WORK REQUEST: Below are the entries. Set down exactly the line containing "952x1269 pixels." and each line after it.

RECORDED INFORMATION:

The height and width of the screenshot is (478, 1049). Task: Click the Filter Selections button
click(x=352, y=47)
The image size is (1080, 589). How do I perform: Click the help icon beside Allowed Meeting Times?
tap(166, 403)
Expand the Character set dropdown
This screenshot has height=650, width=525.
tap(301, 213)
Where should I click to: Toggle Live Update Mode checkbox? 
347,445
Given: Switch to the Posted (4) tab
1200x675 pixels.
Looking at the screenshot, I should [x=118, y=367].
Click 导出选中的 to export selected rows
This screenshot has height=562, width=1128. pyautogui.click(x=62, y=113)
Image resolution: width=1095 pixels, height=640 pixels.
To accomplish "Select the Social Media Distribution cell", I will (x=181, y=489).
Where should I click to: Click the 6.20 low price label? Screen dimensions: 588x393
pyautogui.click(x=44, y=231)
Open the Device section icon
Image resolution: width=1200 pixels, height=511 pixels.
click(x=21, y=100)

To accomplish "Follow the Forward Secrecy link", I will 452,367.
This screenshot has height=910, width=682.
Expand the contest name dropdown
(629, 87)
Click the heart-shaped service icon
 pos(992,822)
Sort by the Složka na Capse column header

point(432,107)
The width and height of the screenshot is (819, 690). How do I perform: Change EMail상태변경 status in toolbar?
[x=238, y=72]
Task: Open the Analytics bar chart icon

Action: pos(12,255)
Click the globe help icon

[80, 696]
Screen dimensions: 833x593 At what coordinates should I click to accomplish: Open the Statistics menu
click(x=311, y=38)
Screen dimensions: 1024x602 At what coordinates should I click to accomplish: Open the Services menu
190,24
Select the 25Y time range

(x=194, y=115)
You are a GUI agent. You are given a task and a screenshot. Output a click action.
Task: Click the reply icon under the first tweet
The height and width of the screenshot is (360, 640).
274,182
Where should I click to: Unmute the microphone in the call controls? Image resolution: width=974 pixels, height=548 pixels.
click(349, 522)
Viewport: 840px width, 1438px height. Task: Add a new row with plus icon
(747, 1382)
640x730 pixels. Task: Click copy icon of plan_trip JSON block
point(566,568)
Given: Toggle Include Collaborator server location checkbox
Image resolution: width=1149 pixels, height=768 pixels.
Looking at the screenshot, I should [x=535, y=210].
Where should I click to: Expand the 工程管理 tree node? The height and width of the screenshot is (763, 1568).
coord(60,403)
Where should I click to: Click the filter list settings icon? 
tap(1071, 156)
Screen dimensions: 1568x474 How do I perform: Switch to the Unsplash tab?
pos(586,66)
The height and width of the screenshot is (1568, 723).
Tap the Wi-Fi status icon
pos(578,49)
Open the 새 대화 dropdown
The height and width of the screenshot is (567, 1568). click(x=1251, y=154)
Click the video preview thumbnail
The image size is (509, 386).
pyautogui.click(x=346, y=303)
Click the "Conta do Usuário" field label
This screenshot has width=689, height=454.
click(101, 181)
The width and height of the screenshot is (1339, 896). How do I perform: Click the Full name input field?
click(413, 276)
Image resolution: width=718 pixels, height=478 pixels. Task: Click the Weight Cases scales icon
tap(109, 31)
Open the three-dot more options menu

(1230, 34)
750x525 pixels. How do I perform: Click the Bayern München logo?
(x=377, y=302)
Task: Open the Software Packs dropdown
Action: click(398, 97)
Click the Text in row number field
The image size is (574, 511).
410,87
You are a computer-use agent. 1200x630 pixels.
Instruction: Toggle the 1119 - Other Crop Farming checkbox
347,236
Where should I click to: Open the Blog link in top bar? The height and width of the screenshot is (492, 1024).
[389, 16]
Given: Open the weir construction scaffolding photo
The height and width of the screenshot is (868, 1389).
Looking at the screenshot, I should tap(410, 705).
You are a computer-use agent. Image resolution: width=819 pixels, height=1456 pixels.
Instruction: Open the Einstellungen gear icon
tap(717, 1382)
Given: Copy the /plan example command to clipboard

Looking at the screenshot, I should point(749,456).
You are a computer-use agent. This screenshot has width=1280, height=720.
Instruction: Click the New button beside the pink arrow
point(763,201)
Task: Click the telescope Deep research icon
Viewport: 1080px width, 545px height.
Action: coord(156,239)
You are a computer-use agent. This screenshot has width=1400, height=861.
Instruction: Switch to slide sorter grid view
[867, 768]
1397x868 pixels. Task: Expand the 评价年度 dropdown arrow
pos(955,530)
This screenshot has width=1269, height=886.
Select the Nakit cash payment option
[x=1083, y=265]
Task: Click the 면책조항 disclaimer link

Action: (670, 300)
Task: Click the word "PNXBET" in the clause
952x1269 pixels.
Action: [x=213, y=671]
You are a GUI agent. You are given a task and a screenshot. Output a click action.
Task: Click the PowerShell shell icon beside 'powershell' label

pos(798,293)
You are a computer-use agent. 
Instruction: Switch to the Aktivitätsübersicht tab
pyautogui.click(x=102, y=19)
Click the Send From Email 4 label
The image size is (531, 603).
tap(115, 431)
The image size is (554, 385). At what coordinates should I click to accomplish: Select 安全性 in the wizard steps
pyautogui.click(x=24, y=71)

WRITTEN REPLY:
952x1269 pixels.
Action: [x=213, y=671]
You are a GUI agent. You are given a task and a screenshot. Output a click action.
Task: Click the PowerShell shell icon beside 'powershell' label

pos(798,293)
You are a computer-use agent. 
Instruction: Switch to the Aktivitätsübersicht tab
pyautogui.click(x=102, y=19)
Click the Send From Email 4 label
The image size is (531, 603).
tap(115, 431)
The image size is (554, 385). At what coordinates should I click to accomplish: Select 安全性 in the wizard steps
pyautogui.click(x=24, y=71)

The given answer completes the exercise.